Spatial income inequality and the location decisions of highly-skilled workers: Evidence from the Second Industrial Revolution

Authors: Dylan Connor*, Arizona State University, Tom Kemeny, Queen Mary University of London, Michael Storper, University of California Los Angeles
Topics: Economic Geography, Population Geography, Urban Geography
Keywords: Economic geography, inequality, regional development, migration
Session Type: Paper
Day: 4/7/2020
Start / End Time: 10:15 AM / 11:30 AM
Room: Windows, Sheraton, IM Pei Tower, Second Floor Level
Presentation File: No File Uploaded

Inter-regional and interpersonal inequality have risen greatly since 1980, concentrating the skilled in prosperous cities, raising their wages relative to other workers and increasing the gaps between what they are paid in prosperous cities and other places.
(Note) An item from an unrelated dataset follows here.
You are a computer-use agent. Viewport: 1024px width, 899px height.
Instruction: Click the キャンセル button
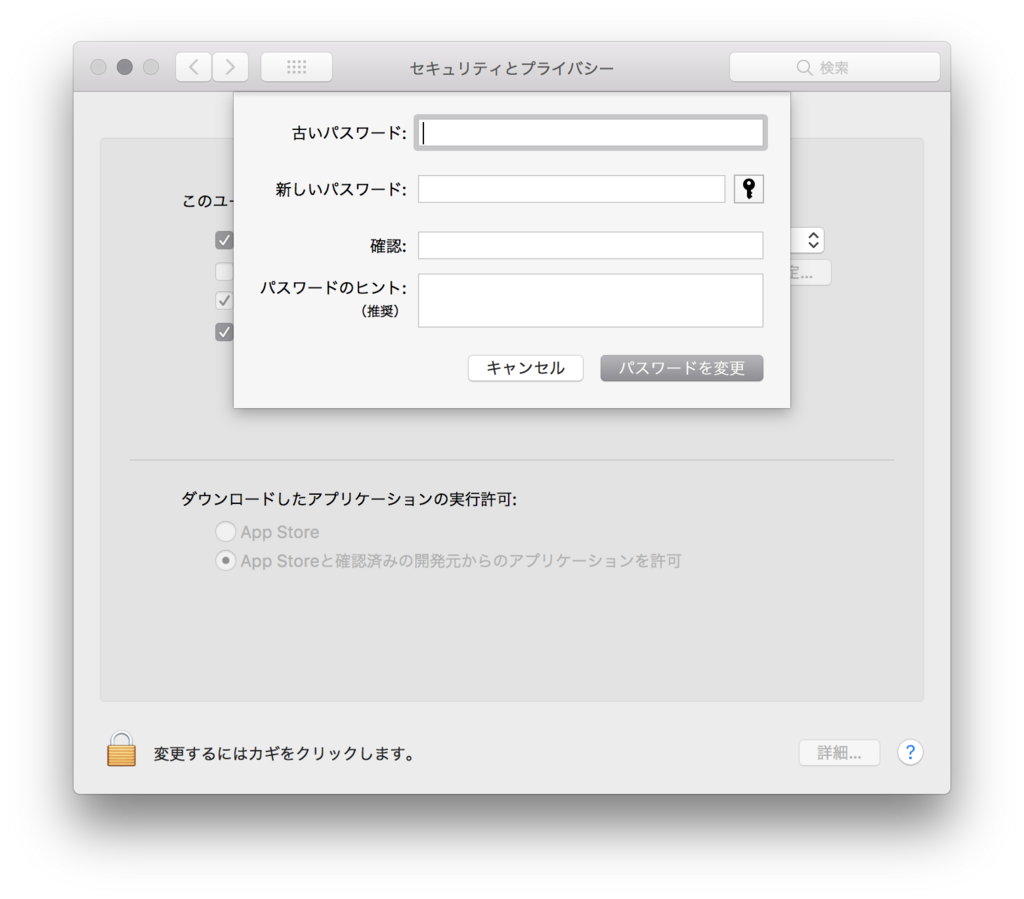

The current period contrasts to general decline in inequalities between 1940 and 1980. Explanations for this switch from convergence to divergence emphasize either labor supply, where the new spatial concentration of skilled and high-income workers reflects their enhanced preferences for Superstar cities, or changes in the geography of labor demand. Why would the geography of labor demand undergo a sharp change? We argue that it occurs because of a game change in the economic system around 1980, often called the Third Industrial Revolution, which has concentrated most of the high wage new technology activities in a restricted number of places. In this paper, we use the history of a prior set of game changes in labor demand to reflect on the most recent changes. In the Second Industrial Revolution, a similar pattern held, which we demonstrate using detailed data on the geography of skilled workers from 1850 to 1950. The parallels between the recent industrial revolution and a prior one demonstrate that the spatial concentration of skilled workers, with resultant increases in inter-regional inequality, reflect the technical and spatial complementarity of workers’ skills to the leading edge productive technologies of the day. Our analysis sheds new light on the forces driving trends in inequality and the dilemmas facing highly developed economies today.